Kellie Lunney | January 11, 2017 | 0 Comments

Obama's Track Record on Federal Pay and Benefits

Charles Rex Arbogast / AP

President Obama’s legacy, like that of all presidents, rests somewhat in the eye of the beholder. For many, the 44th commander-in-chief forever will be linked to his eponymous health care reform law and his epic tussles with Congress. But for most federal employees, the real Obama legacy isn’t about policies, or even management: It’s his track record on federal pay and benefits. And there are some pretty strong views on that, whether you’re talking to a member of the Senior Executive Service, or a GS-10.
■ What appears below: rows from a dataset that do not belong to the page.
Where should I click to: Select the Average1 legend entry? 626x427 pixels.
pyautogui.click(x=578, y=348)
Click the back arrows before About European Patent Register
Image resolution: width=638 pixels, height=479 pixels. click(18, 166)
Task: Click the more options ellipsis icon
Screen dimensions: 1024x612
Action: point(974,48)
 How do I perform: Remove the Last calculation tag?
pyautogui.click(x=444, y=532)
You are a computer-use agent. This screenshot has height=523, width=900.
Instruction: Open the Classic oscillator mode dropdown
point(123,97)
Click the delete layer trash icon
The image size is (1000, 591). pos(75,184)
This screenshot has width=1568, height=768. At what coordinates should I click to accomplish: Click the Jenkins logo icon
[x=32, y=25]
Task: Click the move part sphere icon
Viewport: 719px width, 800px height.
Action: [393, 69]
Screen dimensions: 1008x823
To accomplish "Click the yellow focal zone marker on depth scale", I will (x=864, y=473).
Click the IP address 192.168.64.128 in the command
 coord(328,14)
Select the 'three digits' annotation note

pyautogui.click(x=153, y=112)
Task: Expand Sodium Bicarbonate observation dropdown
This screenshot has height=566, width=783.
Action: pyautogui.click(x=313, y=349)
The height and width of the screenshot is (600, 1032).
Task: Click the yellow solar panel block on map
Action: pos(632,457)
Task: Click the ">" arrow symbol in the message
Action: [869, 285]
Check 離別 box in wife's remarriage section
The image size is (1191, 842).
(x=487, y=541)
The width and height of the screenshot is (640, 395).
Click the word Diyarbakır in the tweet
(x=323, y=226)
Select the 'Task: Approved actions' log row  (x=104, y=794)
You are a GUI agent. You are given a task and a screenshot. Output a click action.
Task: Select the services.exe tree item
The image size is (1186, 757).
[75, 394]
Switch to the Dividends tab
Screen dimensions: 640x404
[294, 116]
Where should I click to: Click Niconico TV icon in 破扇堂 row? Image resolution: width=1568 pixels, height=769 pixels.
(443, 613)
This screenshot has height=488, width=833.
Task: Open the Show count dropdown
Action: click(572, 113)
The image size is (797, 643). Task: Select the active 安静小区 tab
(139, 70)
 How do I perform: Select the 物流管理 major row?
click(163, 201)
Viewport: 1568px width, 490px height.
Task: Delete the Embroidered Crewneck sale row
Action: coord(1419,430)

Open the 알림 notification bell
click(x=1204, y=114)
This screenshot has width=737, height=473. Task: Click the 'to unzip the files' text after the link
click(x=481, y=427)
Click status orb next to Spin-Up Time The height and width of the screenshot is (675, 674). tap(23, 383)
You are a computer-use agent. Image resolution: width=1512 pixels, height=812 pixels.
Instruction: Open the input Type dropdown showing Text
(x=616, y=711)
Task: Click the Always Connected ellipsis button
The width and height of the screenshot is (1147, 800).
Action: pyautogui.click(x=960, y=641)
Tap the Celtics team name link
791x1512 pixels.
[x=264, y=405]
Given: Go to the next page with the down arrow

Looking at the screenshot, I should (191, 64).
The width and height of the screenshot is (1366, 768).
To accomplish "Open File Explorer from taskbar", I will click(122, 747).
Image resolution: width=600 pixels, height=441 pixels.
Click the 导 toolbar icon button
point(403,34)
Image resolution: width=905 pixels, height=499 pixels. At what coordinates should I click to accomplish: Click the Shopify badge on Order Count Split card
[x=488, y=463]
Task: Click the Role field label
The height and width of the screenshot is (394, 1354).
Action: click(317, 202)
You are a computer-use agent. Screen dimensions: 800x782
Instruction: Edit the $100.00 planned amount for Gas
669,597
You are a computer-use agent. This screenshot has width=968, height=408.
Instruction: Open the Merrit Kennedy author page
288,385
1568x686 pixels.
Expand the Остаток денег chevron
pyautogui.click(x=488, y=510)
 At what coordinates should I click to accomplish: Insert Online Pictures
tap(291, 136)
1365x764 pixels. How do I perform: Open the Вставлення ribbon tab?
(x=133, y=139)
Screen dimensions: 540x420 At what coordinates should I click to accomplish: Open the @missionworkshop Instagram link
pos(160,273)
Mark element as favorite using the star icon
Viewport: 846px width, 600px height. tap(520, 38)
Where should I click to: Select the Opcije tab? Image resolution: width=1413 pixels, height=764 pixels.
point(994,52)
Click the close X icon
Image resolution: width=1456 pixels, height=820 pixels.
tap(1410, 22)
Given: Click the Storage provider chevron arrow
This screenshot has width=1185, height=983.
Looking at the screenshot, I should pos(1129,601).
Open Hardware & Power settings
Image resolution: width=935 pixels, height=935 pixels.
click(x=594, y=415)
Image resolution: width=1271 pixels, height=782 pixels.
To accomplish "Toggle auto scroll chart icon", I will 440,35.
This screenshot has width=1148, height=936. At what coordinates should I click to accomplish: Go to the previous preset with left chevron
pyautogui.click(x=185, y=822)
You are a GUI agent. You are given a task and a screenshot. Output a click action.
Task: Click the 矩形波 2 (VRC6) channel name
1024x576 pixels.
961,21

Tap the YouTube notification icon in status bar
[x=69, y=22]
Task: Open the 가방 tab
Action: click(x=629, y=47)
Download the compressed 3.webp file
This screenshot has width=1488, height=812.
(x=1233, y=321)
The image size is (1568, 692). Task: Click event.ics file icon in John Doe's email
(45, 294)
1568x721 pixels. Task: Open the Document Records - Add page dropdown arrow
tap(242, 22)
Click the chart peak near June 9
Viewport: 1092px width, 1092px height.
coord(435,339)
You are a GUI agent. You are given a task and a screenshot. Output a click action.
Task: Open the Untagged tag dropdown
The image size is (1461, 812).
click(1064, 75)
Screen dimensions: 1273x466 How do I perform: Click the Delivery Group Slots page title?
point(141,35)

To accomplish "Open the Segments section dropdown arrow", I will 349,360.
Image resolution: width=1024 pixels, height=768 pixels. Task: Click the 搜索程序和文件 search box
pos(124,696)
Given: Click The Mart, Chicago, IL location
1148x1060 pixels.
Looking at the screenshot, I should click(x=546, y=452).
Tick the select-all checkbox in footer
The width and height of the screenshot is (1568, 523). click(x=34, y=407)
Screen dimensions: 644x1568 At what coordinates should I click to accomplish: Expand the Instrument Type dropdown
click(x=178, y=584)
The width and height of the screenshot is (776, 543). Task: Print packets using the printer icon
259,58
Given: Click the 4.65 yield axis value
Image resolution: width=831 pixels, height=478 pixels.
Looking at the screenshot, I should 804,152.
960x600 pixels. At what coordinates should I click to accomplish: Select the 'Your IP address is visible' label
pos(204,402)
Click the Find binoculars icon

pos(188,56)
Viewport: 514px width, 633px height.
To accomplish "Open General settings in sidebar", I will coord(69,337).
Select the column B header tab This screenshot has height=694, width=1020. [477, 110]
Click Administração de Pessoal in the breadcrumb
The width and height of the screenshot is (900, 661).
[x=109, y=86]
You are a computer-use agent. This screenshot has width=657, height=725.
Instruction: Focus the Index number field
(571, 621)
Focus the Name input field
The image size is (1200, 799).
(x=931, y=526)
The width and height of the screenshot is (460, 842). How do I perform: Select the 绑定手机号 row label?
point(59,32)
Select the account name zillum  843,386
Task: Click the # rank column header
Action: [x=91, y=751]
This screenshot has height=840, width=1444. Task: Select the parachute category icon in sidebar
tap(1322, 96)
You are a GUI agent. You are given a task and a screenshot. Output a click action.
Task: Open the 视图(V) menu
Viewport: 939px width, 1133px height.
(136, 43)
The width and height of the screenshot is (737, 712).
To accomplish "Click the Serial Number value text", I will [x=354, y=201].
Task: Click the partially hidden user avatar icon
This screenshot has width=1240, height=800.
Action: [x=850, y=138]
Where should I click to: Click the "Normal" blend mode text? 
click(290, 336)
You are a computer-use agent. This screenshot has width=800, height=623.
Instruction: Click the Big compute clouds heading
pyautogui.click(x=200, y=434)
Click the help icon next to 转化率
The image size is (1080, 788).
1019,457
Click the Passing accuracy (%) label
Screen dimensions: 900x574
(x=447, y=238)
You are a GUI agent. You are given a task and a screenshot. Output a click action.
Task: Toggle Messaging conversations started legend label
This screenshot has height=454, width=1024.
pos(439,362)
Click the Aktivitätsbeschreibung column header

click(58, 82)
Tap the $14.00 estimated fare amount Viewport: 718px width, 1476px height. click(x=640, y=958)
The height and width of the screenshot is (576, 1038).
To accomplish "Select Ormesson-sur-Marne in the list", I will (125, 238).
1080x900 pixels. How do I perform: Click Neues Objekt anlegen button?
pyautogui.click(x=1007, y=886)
“We have not been happy with pay; I’ve always been very open and honest [about that],” said J. David Cox Sr., president of the American Federation of Government Employees, in a December briefing with reporters. Federal employees will never forget the three-year pay freeze from 2011 through 2013 under Obama -- which Congress also was responsible for. Obama actually tried to end the freeze in 2012 through an executive order, which lawmakers overturned through legislation and the president signed.

“I had a chance to talk with both of them, and I reminded President Obama that President Bush did give better pay raises than he did, as they were both trying to tell me how they’d both been really good for federal employees,” Cox recalled of an event he attended about two years ago, where he found himself standing between the two men. “So, I pointed that out.”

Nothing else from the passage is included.